Ok, let's open another dazzling chapter.

I recently re-discovered how much I like drawing. I found time and some inspiration to create some drawings. I would like to share some of them here.

I basically like to draw in two categories. "Big Sleepy Animals" and "Big Beautiful People".

Almost every picture has been inspired by a person. For my animals I usually ask friends to tell me which animal they would represent. Then I try to catch a part of their personality in the picture.

I love doing this as a great way of being creative, nothing is perfectly drawn - just like life - nothing is perfect.

To get an impression of what I do:









Feel free to add comments, to add your own artwork - I'd like to hear and see what you have to say and show.


----------



## landshark (Apr 12, 2020)

I’m glad you’re sharing these here! Your sketches are all so awesome!


----------



## DazzlingAnna (Apr 12, 2020)

To give this thread a bit more diversity I add two more...

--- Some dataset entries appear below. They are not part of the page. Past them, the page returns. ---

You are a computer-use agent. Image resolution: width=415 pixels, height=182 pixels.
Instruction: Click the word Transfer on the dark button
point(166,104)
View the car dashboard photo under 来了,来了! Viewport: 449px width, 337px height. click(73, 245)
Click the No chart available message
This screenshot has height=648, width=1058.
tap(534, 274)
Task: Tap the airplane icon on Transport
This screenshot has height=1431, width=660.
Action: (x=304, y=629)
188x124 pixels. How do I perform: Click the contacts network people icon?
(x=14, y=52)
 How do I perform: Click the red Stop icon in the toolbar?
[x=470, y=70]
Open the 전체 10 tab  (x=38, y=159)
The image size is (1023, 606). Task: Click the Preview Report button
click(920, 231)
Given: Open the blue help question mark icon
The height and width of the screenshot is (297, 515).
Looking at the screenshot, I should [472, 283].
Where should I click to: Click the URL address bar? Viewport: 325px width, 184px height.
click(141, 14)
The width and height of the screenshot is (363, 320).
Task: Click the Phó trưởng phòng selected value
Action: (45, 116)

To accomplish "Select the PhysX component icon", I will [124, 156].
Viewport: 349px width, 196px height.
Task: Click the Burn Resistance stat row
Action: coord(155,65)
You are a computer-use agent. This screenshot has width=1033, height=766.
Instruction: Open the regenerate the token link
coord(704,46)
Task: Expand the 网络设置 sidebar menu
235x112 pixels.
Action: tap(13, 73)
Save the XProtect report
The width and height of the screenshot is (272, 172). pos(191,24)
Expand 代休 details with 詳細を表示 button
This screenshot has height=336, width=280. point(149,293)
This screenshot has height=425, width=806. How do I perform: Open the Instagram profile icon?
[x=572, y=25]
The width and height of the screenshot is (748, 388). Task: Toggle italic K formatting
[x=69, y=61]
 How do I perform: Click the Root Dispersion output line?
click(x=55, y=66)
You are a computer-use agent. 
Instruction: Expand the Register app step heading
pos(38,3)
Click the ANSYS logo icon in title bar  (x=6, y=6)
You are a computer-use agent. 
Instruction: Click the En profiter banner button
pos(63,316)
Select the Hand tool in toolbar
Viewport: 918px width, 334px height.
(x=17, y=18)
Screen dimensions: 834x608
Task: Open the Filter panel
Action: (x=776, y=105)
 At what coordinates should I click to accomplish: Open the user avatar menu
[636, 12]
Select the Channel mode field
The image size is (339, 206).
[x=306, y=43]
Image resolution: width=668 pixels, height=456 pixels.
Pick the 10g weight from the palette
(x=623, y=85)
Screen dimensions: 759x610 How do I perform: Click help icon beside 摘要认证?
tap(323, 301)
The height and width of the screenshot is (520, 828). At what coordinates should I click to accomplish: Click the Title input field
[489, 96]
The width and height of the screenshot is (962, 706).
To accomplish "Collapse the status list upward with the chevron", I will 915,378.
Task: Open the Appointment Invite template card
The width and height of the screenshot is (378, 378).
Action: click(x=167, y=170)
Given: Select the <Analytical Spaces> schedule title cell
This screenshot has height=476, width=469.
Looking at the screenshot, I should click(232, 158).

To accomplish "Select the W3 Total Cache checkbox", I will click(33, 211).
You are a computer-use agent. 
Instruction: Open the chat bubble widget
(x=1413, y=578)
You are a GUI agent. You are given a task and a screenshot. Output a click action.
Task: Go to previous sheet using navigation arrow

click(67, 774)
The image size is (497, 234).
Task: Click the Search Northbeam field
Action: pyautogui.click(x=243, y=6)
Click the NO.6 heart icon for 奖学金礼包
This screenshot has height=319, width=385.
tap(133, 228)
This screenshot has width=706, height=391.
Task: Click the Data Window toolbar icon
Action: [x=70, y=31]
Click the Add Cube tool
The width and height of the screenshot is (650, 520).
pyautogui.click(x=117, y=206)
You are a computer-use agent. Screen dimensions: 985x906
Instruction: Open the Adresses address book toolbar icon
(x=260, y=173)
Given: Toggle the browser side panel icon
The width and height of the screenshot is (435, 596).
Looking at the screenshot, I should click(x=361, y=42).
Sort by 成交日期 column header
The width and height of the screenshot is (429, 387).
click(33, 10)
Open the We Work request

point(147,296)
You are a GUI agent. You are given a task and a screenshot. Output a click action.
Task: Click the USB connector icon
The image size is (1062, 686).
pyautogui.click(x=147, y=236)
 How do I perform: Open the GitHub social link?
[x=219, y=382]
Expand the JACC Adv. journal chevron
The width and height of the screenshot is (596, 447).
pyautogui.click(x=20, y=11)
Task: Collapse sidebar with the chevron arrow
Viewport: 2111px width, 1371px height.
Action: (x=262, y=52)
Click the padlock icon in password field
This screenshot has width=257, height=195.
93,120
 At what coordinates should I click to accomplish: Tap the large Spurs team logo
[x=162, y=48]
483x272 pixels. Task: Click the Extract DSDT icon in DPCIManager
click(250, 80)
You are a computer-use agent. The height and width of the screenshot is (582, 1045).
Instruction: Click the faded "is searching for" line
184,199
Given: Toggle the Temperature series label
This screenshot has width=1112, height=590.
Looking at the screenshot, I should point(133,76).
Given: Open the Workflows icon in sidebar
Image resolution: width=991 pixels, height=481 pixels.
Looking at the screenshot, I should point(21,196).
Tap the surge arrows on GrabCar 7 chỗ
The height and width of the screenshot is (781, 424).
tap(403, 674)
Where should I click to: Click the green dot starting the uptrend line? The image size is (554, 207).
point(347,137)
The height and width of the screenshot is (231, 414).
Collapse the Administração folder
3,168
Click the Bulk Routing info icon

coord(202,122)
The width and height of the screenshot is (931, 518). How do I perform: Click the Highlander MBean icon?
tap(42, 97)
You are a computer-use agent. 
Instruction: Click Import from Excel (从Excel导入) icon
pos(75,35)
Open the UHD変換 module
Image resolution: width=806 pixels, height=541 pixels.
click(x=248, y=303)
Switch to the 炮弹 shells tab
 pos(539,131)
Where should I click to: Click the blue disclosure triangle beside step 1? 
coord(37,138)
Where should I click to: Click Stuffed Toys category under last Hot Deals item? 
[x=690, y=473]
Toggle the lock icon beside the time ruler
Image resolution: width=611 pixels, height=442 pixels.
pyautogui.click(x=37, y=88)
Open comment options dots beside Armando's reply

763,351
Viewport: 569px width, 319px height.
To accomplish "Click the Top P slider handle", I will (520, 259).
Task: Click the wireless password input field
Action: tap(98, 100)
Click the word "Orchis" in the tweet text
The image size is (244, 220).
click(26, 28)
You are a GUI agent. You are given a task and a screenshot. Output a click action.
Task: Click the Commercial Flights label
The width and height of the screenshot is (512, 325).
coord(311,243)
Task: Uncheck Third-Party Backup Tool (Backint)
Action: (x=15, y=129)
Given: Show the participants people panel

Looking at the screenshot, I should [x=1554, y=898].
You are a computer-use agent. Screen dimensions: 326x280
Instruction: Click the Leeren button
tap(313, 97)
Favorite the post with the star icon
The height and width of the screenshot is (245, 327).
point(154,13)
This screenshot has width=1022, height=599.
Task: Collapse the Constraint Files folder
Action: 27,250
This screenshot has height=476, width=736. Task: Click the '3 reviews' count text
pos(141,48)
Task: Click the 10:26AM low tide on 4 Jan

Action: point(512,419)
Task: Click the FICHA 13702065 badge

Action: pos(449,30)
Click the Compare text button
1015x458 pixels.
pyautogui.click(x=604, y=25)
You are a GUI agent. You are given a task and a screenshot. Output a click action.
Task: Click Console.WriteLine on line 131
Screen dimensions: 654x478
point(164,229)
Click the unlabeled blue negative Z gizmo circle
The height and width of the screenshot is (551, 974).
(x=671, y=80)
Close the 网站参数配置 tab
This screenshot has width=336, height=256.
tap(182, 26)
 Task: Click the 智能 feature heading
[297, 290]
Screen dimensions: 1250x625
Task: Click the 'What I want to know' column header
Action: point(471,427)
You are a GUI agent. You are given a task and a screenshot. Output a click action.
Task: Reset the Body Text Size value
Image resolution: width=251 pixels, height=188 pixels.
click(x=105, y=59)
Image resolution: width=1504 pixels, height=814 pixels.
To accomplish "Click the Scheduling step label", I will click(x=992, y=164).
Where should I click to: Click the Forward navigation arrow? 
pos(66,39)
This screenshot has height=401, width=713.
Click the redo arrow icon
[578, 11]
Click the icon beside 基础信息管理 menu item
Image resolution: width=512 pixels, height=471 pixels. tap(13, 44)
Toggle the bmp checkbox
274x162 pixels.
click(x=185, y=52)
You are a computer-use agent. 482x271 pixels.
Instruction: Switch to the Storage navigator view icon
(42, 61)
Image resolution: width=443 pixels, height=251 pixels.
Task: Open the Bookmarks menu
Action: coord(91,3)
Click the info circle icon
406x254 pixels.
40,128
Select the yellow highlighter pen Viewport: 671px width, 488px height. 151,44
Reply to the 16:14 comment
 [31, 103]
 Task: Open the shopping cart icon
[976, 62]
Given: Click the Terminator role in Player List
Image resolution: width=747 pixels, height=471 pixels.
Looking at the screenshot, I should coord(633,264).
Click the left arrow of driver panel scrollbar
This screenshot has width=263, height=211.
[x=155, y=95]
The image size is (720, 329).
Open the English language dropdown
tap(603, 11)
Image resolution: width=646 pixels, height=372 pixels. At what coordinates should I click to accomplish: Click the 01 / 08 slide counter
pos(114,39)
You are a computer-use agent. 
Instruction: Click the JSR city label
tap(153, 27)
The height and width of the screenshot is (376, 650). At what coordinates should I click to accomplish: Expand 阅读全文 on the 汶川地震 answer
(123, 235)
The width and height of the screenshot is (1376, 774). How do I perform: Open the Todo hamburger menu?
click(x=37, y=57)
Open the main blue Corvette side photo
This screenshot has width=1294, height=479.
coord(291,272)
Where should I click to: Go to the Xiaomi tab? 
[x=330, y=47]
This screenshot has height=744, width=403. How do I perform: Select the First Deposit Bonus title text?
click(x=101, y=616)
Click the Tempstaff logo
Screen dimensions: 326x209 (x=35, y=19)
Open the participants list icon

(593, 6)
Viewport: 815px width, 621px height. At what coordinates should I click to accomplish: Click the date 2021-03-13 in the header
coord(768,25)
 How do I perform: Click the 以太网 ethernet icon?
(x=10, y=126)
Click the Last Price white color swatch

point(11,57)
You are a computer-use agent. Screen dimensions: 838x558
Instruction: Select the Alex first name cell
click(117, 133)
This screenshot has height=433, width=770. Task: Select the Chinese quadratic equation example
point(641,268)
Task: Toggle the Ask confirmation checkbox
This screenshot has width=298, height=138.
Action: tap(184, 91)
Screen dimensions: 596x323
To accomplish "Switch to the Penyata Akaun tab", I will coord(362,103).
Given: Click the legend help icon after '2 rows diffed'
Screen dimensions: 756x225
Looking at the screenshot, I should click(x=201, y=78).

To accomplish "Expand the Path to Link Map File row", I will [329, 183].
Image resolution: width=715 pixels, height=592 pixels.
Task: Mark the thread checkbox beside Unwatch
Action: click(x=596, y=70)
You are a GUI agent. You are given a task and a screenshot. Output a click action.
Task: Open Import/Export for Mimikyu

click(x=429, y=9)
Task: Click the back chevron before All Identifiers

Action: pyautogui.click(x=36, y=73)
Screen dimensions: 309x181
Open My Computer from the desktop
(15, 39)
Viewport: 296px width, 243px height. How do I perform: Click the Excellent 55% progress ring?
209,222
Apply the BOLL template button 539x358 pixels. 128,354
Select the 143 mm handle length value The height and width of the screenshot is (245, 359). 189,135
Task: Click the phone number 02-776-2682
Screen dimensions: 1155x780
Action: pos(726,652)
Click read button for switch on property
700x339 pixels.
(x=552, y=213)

Feel free to start the game "which one's which - DIMS edition " as I have already asked some of you about the animals...


----------



## DazzlingAnna (Apr 13, 2020)

I made this one this morning... to illustrate its development I show you different stages of the drawing...


----------



## DazzlingAnna (Apr 13, 2020)

To switch from one cute to another...
(this is a cut-out of a bigger drawing...)


----------



## DazzlingAnna (Apr 15, 2020)




----------



## DazzlingAnna (Apr 15, 2020)

...one of my best and favourite so far. Hope you like it as much as I do.


----------



## LJ Rock (Apr 15, 2020)

These are all outstanding! Good work.


----------



## DazzlingAnna (Apr 16, 2020)

LJ Rock said:


> These are all outstanding! Good work.


Oh, thank you!


----------



## Aqw (Apr 16, 2020)

LJ Rock said:


> These are all outstanding! Good work.


Oh yes. Wonderful


----------



## op user (Apr 16, 2020)

Congratulations on the drawings - nicely worked out details.


----------



## Funtastic curves (Apr 16, 2020)

Beautiful!


----------



## DazzlingAnna (Apr 16, 2020)

Another round cute animals. 
Here is the thing. I ask friends which animal they would be or they want me to draw them. (I tell them they might be fat and sleepy) 
I'd expect answers like that:




Instead I get replies like that... (I was surprised and I accepted the challenge...)


----------



## op user (Apr 16, 2020)

Once again congratulations for the excellent drawings. 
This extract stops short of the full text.